The most magical place in Florida is Marjorie Kinnan
Rawlings’ home in north Florida. It’s an
old Cracker farmhouse, quiet and hot, surrounded by orange groves and the
certain sense that time has stopped.
The only way to get there
is to suspend time and space. And cross the Styx, a slow muddy river between
Ocala horse country and the college town of Gainesville.
We imagine ourselves as tourists in Miami during the 1950s,
staring at paper Florida map placemats in a diner. Drawings of mermaids and pirates on Florida’s
west coast strike us as elementary school myths. Instead of I-95, I -75, the Turnpike and AIA
flowing like the karmic rivers of birth, old age, sickness and death away from
the Fountain of Youth near Tampa, the one road out and up is 441.
This is the Route 66 of Florida. Tom Petty wrote about it in his song
“American Girl”.
“She was an American Girl raised on
promises…She stood alone on the balcony. Yeah she could hear the cars roll by
out on 441 like waves crashing on a beach.”
Exhaust shimmer and occasional green lights combine to carry
us past Palm Beach mansions. Walt Disney’s
Magic Kingdom in Orlando doesn’t exist in our 1950s mental continuum. Our
thoughts turn more toward gator farms. Soon we are skirting Big Daddy Don Garlit’s
Drag Racing Museum and Café Risqué, a small strip club outside of Micanopy,
both imaginary at this point. Now we are
on a two-lane road and are crossing the Styx, probably named by early settlers
who thought the area was as hot and snaky as hell. Now it’s time to pass One-Beer Road and we are
home.
The heat is prehistoric and clocks have stopped. Our busy
imagination is still. We slip three bucks a carload in the honor
system box. As we enter, we pass a Rawling’s quote talking about the
enchantment of Cross Creek. In another venue, she hinted at the force of nature
which is the flip side of the peace that can be found in Cross Creek and the
surrounding swamp.
“All life is a balance, when it is not a battle, between the
forces of creation and the forces of destruction, between love and hate,
between life and death. Perhaps it is
impossible to say where one ends and the other begins, for even creation and
destruction are relative.” Rawlings wrote.
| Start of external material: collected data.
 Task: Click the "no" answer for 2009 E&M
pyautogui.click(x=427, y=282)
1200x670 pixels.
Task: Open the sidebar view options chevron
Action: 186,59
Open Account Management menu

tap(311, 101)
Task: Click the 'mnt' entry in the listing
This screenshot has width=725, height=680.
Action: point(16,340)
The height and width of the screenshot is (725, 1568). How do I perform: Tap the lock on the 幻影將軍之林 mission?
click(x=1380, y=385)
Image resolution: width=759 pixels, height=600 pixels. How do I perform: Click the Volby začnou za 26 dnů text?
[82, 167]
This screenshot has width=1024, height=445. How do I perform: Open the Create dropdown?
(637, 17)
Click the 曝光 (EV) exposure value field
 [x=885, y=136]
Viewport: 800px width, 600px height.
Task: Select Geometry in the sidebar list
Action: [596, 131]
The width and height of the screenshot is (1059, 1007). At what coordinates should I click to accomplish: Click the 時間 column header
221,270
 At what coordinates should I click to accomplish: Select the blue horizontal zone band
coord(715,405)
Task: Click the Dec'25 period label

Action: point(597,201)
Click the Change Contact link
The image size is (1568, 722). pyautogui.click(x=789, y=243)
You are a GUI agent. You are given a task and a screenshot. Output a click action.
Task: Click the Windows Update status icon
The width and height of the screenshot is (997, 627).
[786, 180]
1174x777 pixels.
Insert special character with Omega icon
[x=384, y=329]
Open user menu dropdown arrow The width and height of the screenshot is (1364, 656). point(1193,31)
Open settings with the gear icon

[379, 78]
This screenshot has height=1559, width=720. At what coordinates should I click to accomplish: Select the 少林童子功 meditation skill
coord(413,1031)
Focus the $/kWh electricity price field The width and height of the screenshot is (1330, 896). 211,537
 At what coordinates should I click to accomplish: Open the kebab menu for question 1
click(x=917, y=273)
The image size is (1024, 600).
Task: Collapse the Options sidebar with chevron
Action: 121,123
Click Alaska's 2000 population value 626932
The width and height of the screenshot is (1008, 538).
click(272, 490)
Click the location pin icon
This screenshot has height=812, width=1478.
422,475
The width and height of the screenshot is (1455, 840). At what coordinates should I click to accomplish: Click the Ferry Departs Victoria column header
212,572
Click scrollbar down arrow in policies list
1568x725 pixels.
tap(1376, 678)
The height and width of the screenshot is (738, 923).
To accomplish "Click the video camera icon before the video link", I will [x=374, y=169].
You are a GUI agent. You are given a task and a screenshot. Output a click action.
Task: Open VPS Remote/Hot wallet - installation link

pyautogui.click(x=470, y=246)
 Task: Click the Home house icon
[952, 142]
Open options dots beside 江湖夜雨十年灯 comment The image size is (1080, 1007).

Because we’ve taken the tour so many times, we just sit on a
wooden bench in partial shade and listen to insects crank up a dissonant
concert. Flowers, chickens and the wind in the trees are different from the
flowers, chickens and wind we noted during our last visit. These markers morph
into one standard sound, light and noise show as we wait. After a while, we
will walk around the rusted parked 1940 Oldsmobile and read a sundial: “Grow Old Along with Me. The Best is Yet to Be.” These words surround a 3-D figure carrying a
scythe. Is it the Grim Reaper or just
Father Time?
The Pulitzer Prize in the house hasn’t moved and the weather
only changes once in awhile. In the
right season, the blossoms on old orange trees smell like perfume.
It’s time to go now, and return to our own time. The route back is quick, efficient and a
little boring. No imaginary placemat
maps and we avoid slow hot 441 in order to get back home as quickly as
possible. Our vacation in a time warp hasn’t aged us, but it hasn’t returned us
to our youthful selves. Just as the protagonist in the Yearling, we slip into
the problems and privileges of adulthood.
The peace of the Florida backwoods which exists right now without us
seems like a half-remembered piece of childhood.